Second, once installed, Acting General Counsel Ohr quickly set to work reversing the policies of his predecessor. Only days after being appointed he issued Memo 21-02, rescinding ten of General Counsel Robb’s guidance memoranda. Such a mass rescission of guidance memos is both astonishing and unprecedented. Moreover, General Counsel Robb had issued those memos precisely to protect individual employees from labor union abuses. For example, Acting General Counsel Ohr rescinded these memos:
- Memo 19-06 protected employees’ right to not fund union political and lobbying activities, in accordance with CWA v. Beck, 487 U.S. 735 (1988) and United Nurses & Allied Professionals (Kent Hospital), 367 NLRB No. 94 (Mar. 1, 2019), enforced, 975 F.3d 34 (1st Cir. 2020).
- Memo 18-06 allowed individual employees who wanted to decertify their unions to intervene in cases unions brought against employers to challenge the validity the employees’ decertification petitions.
- Memo 19-01 sought to strengthen the duty of fair representation and make it harder for union officials to claim “mere negligence” as a defense to an injured worker’s claim of union malfeasance.

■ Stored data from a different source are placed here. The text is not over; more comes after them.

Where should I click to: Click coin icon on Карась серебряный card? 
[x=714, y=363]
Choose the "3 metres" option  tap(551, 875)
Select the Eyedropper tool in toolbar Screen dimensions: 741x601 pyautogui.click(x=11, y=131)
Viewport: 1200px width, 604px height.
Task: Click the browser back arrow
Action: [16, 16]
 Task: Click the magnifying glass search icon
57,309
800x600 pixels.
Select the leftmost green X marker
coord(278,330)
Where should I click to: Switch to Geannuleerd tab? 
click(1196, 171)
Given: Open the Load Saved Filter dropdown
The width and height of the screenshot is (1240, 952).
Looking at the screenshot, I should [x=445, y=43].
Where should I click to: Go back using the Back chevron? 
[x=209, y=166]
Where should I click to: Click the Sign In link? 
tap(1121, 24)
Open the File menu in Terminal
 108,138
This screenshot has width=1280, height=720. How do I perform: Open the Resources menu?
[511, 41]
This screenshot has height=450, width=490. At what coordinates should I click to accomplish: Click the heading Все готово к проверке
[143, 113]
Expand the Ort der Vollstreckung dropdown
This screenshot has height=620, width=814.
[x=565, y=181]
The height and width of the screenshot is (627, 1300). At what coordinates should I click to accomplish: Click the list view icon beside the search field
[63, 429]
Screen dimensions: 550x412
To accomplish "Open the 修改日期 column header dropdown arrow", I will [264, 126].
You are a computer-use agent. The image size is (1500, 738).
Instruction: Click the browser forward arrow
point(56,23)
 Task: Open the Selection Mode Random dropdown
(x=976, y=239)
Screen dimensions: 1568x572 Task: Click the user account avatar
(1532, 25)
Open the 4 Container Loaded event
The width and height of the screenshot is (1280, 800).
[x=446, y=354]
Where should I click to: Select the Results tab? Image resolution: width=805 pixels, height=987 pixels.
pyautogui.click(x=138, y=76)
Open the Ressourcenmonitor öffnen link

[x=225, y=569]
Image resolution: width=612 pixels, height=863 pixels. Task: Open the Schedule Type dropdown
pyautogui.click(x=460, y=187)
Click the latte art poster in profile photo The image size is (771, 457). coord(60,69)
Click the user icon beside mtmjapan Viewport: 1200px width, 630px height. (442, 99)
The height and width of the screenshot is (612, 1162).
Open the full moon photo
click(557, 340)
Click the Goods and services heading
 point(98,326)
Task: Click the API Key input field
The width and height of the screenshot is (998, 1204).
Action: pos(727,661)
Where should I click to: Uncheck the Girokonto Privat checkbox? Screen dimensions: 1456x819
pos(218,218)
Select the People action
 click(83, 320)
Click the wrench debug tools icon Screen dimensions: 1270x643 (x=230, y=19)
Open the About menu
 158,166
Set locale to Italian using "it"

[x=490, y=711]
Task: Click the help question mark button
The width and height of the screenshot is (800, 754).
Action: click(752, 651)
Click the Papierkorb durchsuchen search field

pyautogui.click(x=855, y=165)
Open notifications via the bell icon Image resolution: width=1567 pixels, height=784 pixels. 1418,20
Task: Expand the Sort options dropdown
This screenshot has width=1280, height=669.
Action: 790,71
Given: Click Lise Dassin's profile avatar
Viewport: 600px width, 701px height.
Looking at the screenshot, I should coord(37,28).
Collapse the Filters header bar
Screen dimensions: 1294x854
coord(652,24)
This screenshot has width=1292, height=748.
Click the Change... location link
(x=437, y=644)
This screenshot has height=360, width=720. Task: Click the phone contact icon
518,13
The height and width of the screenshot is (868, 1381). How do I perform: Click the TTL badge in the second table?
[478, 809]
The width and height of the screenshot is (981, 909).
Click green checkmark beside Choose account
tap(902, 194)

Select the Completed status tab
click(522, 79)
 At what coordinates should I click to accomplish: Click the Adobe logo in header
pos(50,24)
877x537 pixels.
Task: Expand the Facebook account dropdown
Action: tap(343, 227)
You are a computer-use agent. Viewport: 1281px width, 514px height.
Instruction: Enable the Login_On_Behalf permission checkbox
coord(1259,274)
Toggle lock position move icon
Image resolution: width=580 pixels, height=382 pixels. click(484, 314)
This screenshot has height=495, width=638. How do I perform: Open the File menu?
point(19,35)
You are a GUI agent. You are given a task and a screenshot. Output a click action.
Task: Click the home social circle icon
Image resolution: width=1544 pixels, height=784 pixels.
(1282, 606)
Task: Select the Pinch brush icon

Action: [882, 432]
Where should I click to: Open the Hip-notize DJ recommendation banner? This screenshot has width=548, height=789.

- Memo 20-13 sought to challenge “neutrality agreements,” contractual arrangements in which employers agree to either assist, or remain neutral, in union organizing efforts. General Counsel Robb argued that neutrality agreements often give improper employer support to unions and that such agreements should be reviewed using the same “ministerial aid” standard that applies to employers’ assistance with decertification efforts.
Finally, Acting General Counsel Ohr has moved to withdraw cases and briefs filed by his predecessor, all to prevent those issues from being decided by the current NLRB, which still maintains a majority of President Trump’s appointees. For example, Ohr ordered two cases challenging neutrality agreements withdrawn, just weeks before they were set for trial. He asked the Board to remand for dismissal a fully briefed case challenging a union’s refusal to give a copy of its neutrality agreement to an adversely affected employee, stating that he would have never issued that complaint. He successfully withdrew an amicus brief General Counsel Robb had filed in a case of nationwide importance concerning modifications to the “contract bar.” Most recently, Ohr has sought to enforce a last-minute unilateral settlement to moot a fully briefed case challenging the legality of a dues checkoff authorization that contained threatening “MUST BE SIGNED” language.
In sum, President Biden and his Acting General Counsel are working to benefit union officials, to the detriment of individual employee rights in the workplace. The speed of their policy shifts has been staggering to behold, and worker advocates are preparing for even more pro-union decisions from Biden’s upcoming appointees. On top of these shifts at the NLRB, Biden and his allies are pushing for passage of the so-called Protecting the Right to Organize (“PRO”) Act, which would repeal all Right to Work laws, virtually end secret-ballot union elections, and entrench incumbent unions in workplaces for many years despite worker sentiment against them. It is no exaggeration to say that workers’ rights of free choice about unionization are under sustained assault by the Biden administration.